The first source encompasses factors that affect an “apples-to-apples” comparison of the average price of equivalent insurance coverage for an equivalent population under the amendment and under current law. Provisions in the amendment that belong in this category include the medical malpractice reforms and the requirements for administrative simplification assigned to the Secretary of HHS. Those changes would reduce spending related to the delivery of health care services and would thereby reduce health insurance premiums without substantially changing the amount of coverage provided or the mix of enrollees covered. Similarly, the amendment’s subsidies for reinsurance in the small group market would reduce the average premiums charged in that market because those subsidies would reduce the net costs that insurers incurred to provide that coverage.

So the first way they get premium reductions is by malpractice reform.  That will lead to some reduced health care costs (less than $5 billion a year) from less defensive medicine.

The second source of change in average insurance premiums is changes in the average extent of coverage purchased. Those changes can reflect both changes in the scope of insurance coverage—the benefits or services that are included—and changes in the share of costs for covered services paid by the insurer—known as the “actuarial value.” With other factors held equal, insurance policies that cover more benefits or services or have smaller copayments or deductibles have higher premiums, while policies that cover fewer benefits or services or have larger copayments or deductibles have lower premiums. Provisions in the amendment that would reduce insurance premiums by affecting the amount of coverage purchased include the State Innovations program, which would encourage states to reduce the number and extent of benefit mandates that they impose, and provisions that would allow individuals or affiliated groups to purchase insurance policies in other states that have less stringent mandates. CBO’s assessment was that the amendment would not have a substantial effect on actuarial values. However, that assessment represents an important source of uncertainty in this analysis of effects on premiums, because some of the savings from avoiding state mandates of benefits might be used to purchase coverage with a higher actuarial value.

The second way premiums get reduced is by getting states to stop requiring insurance to pay so much.  In other words, the plans can require more out-of-pocket expenses.  This makes premiums less.
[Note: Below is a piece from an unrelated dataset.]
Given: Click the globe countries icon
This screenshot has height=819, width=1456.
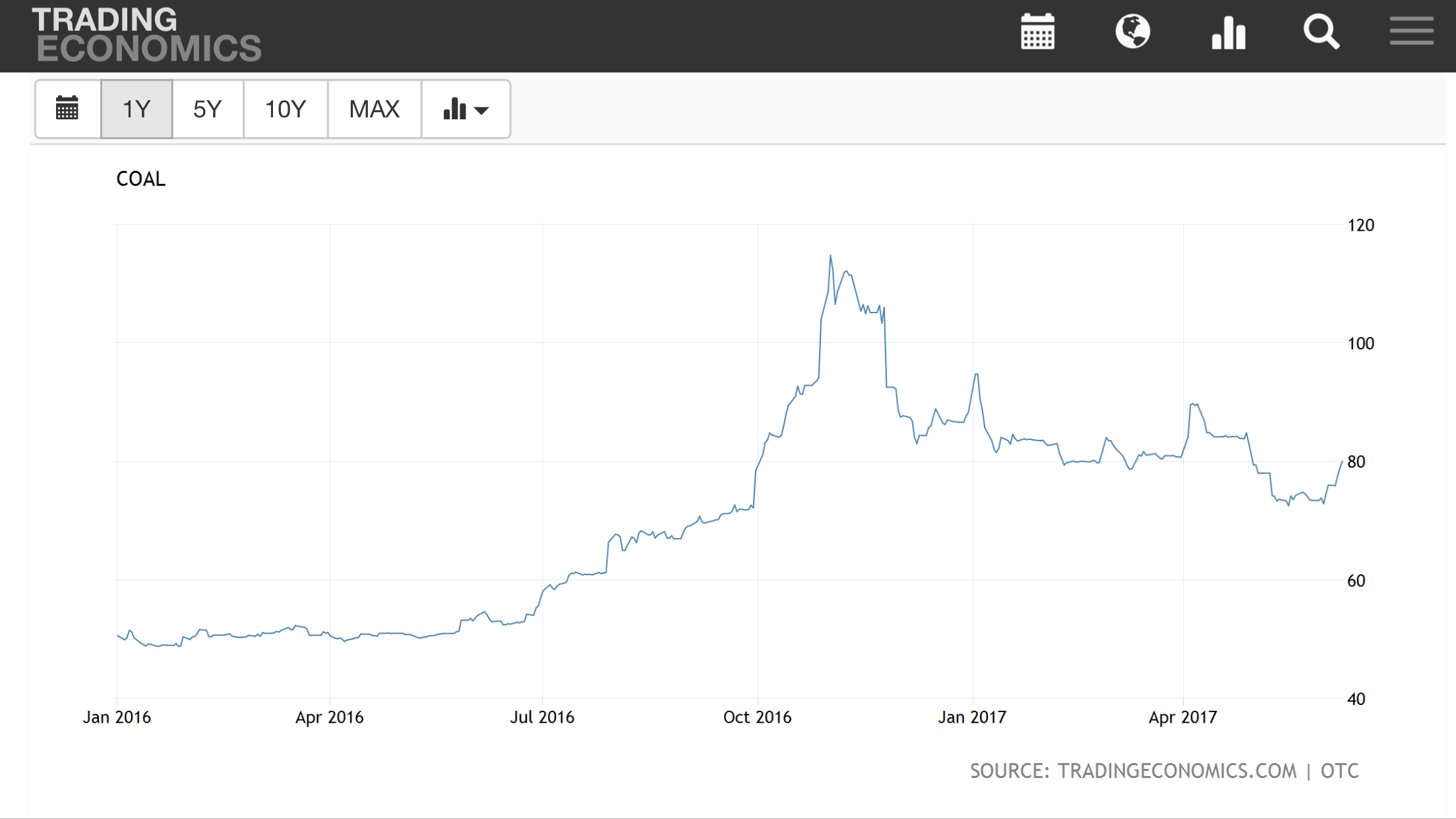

The third source of change in average insurance premiums is changes in the characteristics of the people who are enrolled in different insurance pools. If relatively healthy people join an insurance pool, then the average insurance premiums for that pool would tend to decline; conversely, an influx of relatively unhealthy people would tend to raise premiums for that pool. For example, provisions in the amendment that promote the automatic enrollment of workers in health insurance and the coverage of dependents under age 26 in family policies would act to improve the average health status of both the small group and large group insurance markets and thereby reduce average premiums per enrollee in those markets.

The third way is by allowing even more cherry-picking so that only healthy people get into insurance risk pools.  That makes premiums less.

This really shows you why you need to read the full report.  Yes, Mr. Boehner can (in his press release) claim that the average premium will go down.  But that gets accomplished by (largely) increasing out-of-pocket costs and making things even harder for people with pre-existing conditions.  This is not health care reform.  It’s making things worse.